◆ **Work instructions**:
Begin with the first line of the entries below and reproduce each line exactly, ending with the line that holds "Task: Open the 李泽湘 investor link".

◆ **Records for the exercise**:
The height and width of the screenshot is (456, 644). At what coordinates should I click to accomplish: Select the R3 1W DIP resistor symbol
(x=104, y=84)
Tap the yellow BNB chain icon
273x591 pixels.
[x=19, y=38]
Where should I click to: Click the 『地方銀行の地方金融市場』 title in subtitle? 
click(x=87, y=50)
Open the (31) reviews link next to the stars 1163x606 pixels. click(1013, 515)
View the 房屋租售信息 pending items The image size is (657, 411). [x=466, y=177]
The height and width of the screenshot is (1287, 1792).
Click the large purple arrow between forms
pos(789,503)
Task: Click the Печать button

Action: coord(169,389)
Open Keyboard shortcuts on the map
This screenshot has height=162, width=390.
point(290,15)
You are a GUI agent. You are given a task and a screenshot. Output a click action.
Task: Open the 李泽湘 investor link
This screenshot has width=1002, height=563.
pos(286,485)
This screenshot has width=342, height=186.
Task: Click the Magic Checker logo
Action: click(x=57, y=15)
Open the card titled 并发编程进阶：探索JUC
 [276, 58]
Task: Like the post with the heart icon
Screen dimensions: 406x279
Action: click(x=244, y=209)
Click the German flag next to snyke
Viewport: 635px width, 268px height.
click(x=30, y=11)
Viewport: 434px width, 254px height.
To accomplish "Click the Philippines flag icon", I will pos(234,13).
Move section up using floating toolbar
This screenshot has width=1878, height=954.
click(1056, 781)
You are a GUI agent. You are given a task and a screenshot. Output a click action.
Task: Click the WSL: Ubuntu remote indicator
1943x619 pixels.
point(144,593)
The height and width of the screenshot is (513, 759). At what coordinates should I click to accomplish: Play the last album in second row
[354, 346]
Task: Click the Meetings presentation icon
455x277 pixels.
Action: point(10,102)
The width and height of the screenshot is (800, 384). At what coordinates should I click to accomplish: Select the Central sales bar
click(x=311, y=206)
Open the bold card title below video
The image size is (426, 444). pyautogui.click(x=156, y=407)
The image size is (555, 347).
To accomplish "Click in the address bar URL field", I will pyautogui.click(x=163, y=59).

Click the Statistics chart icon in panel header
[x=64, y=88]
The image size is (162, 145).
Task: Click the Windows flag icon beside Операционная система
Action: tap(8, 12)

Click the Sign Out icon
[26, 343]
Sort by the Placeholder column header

◆ **Expected output**:
The height and width of the screenshot is (456, 644). At what coordinates should I click to accomplish: Select the R3 1W DIP resistor symbol
(x=104, y=84)
Tap the yellow BNB chain icon
273x591 pixels.
[x=19, y=38]
Where should I click to: Click the 『地方銀行の地方金融市場』 title in subtitle? 
click(x=87, y=50)
Open the (31) reviews link next to the stars 1163x606 pixels. click(1013, 515)
View the 房屋租售信息 pending items The image size is (657, 411). [x=466, y=177]
The height and width of the screenshot is (1287, 1792).
Click the large purple arrow between forms
pos(789,503)
Task: Click the Печать button

Action: coord(169,389)
Open Keyboard shortcuts on the map
This screenshot has height=162, width=390.
point(290,15)
You are a GUI agent. You are given a task and a screenshot. Output a click action.
Task: Open the 李泽湘 investor link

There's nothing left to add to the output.